Modus Pacaran, Pengurus Ponpes di Lampung Setubuhi Santriwati 3 Kali
Iptu Hairil Rizal, membenarkan penangkapan tersebut dan mengungkapkan bahwa WW adalah salah satu staf pengajar di pesantren.
Seorang pengurus sekaligus guru di sebuah pondok pesantren (ponpes) di wilayah Lampung Tengah ditangkap aparat kepolisian dari Polsek Seputih Banyak pada Jumat,(15/8).

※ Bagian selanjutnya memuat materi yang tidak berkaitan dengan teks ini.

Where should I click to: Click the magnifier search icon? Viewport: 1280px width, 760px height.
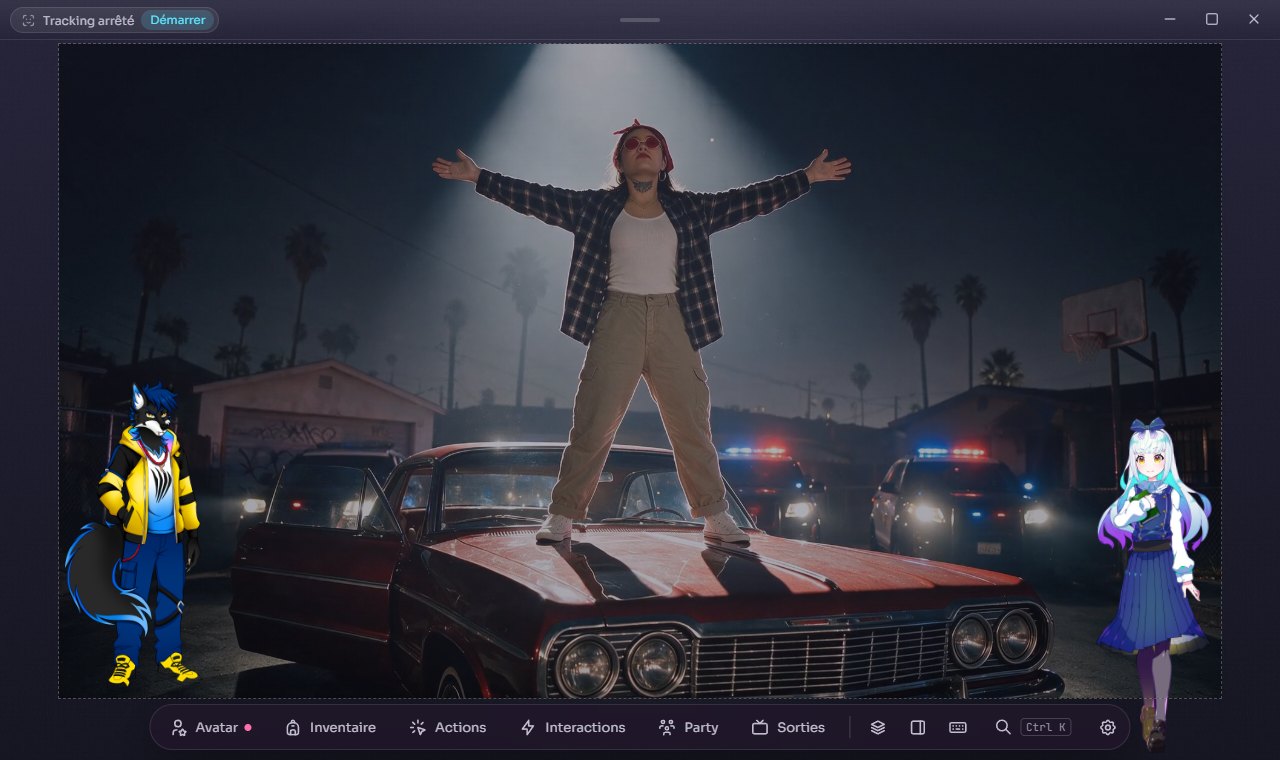(1003, 727)
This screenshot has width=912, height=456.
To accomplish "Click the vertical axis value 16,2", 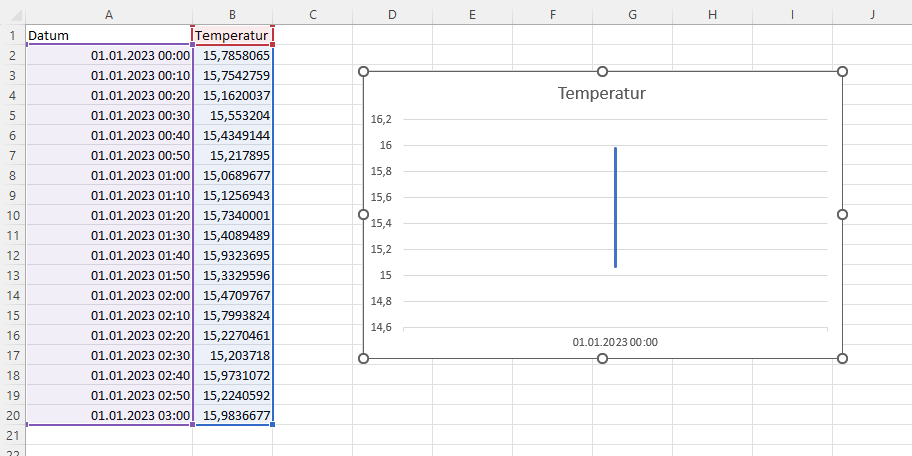I will coord(381,119).
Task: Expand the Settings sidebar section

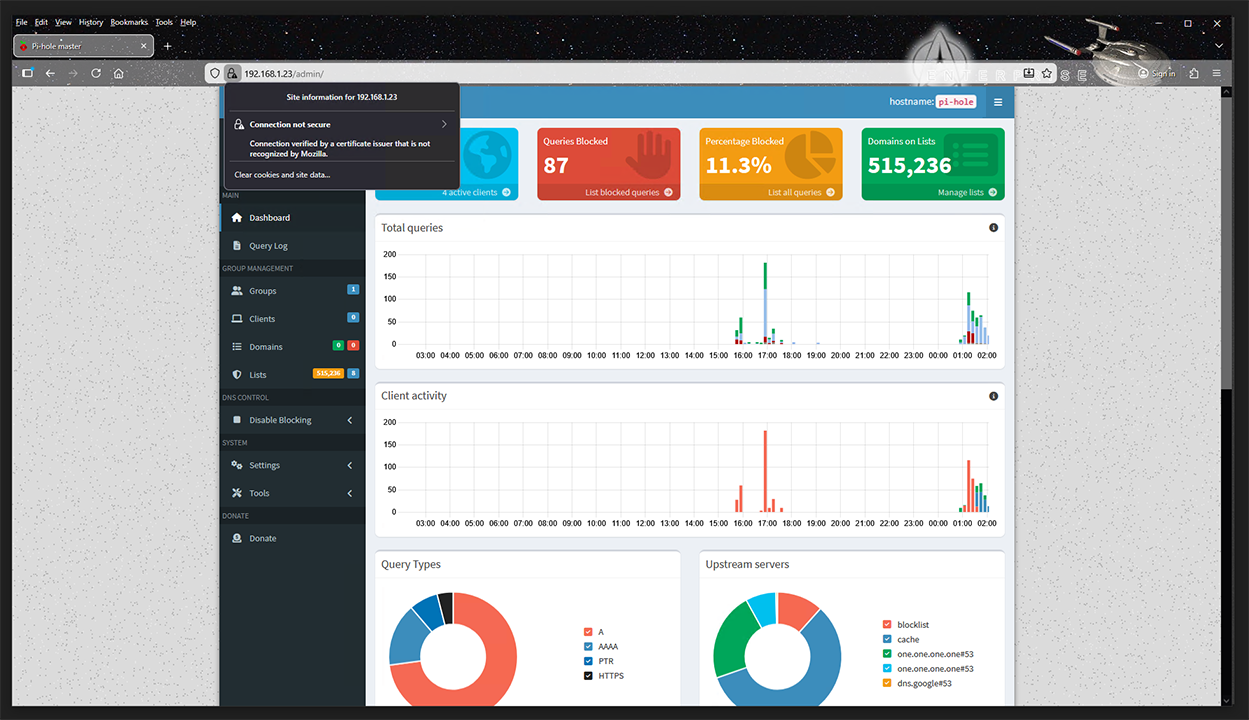Action: pyautogui.click(x=349, y=465)
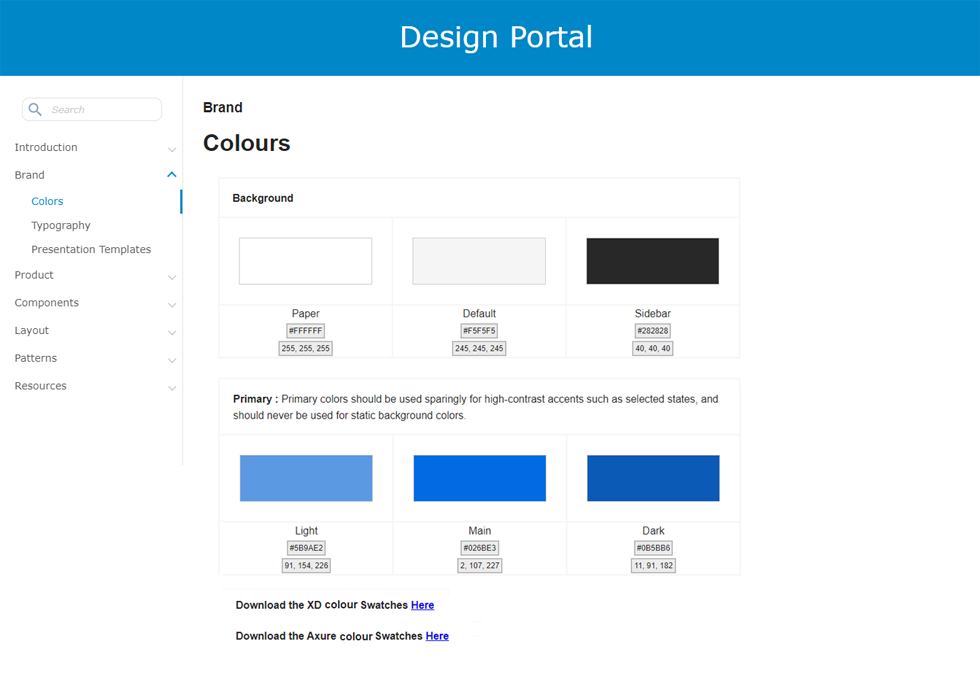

Pelaku berinisial WW (21), warga Seputih Banyak, ditangkap karena diduga telah melakukan pemerkosaan terhadap seorang santriwati yang masih di bawah umur. Ironisnya, aksi bejat itu dilakukan di dalam mushola ponpes.
Kapolsek Seputih Banyak, Iptu Hairil Rizal, membenarkan penangkapan tersebut dan mengungkapkan bahwa WW adalah salah satu staf pengajar di pesantren tempat kejadian berlangsung.
"Pelaku merupakan guru atau pengurus di pondok pesantren. Karena memperkosa anak dibawah umur inisial B (15)," katanya Selasa (19/8).
Hairil menjelaskan, dugaan tindak pidana itu terjadi pada Juli 2025. Korban diketahui telah menjadi sasaran pelaku sebanyak tiga kali di tempat ibadah dalam lingkungan pesantren.
"Pelaku ini sudah memperkosa korban sebanyak 3 kali," ungkap Hairil.
Kasus ini terungkap setelah orangtua korban melapor ke Polsek Seputih Banyak. Berdasarkan laporan tersebut, polisi segera melakukan penyelidikan hingga akhirnya WW berhasil ditangkap.
"Jadi modusnya antara korban dan pelaku berpacaran sejak Januari 2025. Jadi dia memanfaatkan itu," ungkapnya.
Dalam proses penangkapan, polisi juga mengamankan sejumlah barang bukti, termasuk pakaian yang dikenakan korban saat kejadian.
"Pelaku ini dikita persangkakan dengan pasal 76 D dan 76 E Jo Pasal 81 ayat (1), 82 UU RI No. 17 Tahun 2016 tentang Perlindungan Anak," katanya.